Toyota “feeling the pinch” with testing regulations

It's leading both WRC title races but Toyota is still feeling the effect of limited development time


Toyota has been the in-form manufacturer of the World Rally Championship season so far, but that doesn’t mean it’s immune to issues, as Rally Italy proved.

Sardinia didn’t go to plan for the Japanese manufacturer and, despite the fact Esapekka Lappi was leading the rally until he crashed on SS10, Toyota’s technical director Tom Fowler already had concerns about the team’s overall performance on the event.

“I would say in terms of performance I have more concerns than in terms of reliability at the moment. In some stages, we had good performances but in other stages, there was clearly far too much time loss,” Fowler explained to DirtFish.

“I can’t remember the stage number yesterday, the first one of the loops each time, we lost too much time in that stage.”


That first loop of Saturday that Fowler is referring to was one where grip levels were a lot lower, and that’s something he acknowledges is a weakness and needs fixing. But it’s not quite that simple.

In a bid to cut costs, testing has been further restricted this year, and the homologation of parts also limits the development teams can do, meaning it’s harder to catch up and resolve issues when they are discovered.

“I think that’s one of the benefits, or the interesting things, about the championship in terms of the testing regulations and the homologation regulations, because we’re really feeling the pinch now on all these regulations.

“We’ve talked for many years about how to save costs, how to reduce testing and how to make the championship more cost-effective in terms of development. And for many years we never achieved anything.


“We went all over, doing different events with the cars, and the actual number of days your car was driving during the year was still enormous.

“If you go and look through the calendar now, which I’m sure you guys do because you try and work out where we are and what we’re doing, we’re not driving that often.

“And when we’re not driving that often, we’re not finding things to develop, which means we’re not able to design solutions, which means we’re not able to test them, which means we can’t homologate those solutions.

“I think everyone is stuck at the moment, in the sense that we have a package that we homologated and we have one test day per driver per event.

“So they each have a road. Each driver doesn’t get to try all the different types of roads.

“So you come to an event and you go into a stage and it’s not the stage character that you’ve tested on, maybe ever, with that driver in particular.

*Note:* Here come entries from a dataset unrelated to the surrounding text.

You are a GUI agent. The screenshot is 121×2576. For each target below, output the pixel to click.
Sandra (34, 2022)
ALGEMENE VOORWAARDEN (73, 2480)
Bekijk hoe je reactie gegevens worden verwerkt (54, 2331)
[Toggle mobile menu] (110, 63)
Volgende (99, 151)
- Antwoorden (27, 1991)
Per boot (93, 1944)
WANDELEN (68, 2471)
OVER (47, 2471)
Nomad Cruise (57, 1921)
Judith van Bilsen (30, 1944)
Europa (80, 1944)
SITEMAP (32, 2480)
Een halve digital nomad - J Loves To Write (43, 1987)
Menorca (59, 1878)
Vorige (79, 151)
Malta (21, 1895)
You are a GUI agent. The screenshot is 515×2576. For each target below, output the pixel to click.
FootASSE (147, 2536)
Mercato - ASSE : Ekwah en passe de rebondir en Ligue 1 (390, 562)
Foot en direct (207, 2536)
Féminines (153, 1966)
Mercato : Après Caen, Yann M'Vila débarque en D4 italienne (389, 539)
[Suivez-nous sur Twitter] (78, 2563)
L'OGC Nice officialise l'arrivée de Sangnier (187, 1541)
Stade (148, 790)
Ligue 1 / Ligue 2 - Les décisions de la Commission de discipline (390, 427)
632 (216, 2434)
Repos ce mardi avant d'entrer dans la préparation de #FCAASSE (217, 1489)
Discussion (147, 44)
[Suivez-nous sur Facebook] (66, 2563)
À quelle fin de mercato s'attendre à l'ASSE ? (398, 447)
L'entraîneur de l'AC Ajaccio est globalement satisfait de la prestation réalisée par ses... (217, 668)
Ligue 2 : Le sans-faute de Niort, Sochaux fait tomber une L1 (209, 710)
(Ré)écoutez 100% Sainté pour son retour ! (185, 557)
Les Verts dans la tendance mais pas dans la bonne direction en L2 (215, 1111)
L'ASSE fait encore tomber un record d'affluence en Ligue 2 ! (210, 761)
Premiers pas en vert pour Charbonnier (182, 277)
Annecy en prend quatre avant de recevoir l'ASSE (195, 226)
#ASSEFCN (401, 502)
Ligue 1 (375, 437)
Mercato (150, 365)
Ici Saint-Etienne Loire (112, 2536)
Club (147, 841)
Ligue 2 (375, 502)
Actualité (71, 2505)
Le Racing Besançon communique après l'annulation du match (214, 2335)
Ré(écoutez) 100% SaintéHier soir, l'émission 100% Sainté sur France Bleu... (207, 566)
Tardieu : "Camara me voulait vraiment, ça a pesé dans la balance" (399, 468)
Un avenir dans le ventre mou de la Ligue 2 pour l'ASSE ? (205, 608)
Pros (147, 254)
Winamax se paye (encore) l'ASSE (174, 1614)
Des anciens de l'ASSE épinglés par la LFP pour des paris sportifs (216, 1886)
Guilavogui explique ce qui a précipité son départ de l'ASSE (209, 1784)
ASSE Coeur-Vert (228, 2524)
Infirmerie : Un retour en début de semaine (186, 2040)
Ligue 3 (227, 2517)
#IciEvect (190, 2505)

“You then get the feedback that the car is not good here. It’s not a surprise; you’ve never driven it here.”

But while testing has had some additional limitations implemented for this year, it’s not a vastly substantial change in comparison to the World Rally Car era.

You might then question why it’s such an issue for Toyota if it’s only lost a small amount of testing allocation. But the amount of time available isn’t necessarily what’s holding Toyota back.


It’s the fact that the Rally1 cars are still very raw in their development.

“In the 2017 car, we used to roll up to a test and, the things that we could have, we had 30 things to test in one day and we could get through them all because the car was just running like clockwork.

“Bang, bang, bang. There was no, ‘Do we have the correct hybrid map? Is the hybrid working? Do we need to change the gearbox? Put more mileage on a different gearbox because we are still checking the reliability of a gear ratio.’

“All these new things in the car which we haven’t had in the last year. You know, a totally new gearbox, a totally new hybrid system, they cost test time.

“So the drivers come into a test and we can’t say to them, ‘The program is all about you today,’ because it’s not. It’s also about things we need to do to develop a car for reliability and for different specifications for different rallies.”

But while the restriction in car development is a massive frustration, it’s also one that Fowler believes will appease fans in the long term.

“There’s a link there,” said Fowler. “I’m absolutely sure that the rate of development that you can physically achieve at the moment is slowed by the regulations that we have, which is what it was designed for, so it’s working.”

“And the positive side from that, for the fans, I think it will make all the events a bit more open because most rallies have anomaly stages where big time gaps can be made and where the leaderboard can be swapped upside down.

“And I think we’ve seen that, from our side at least.”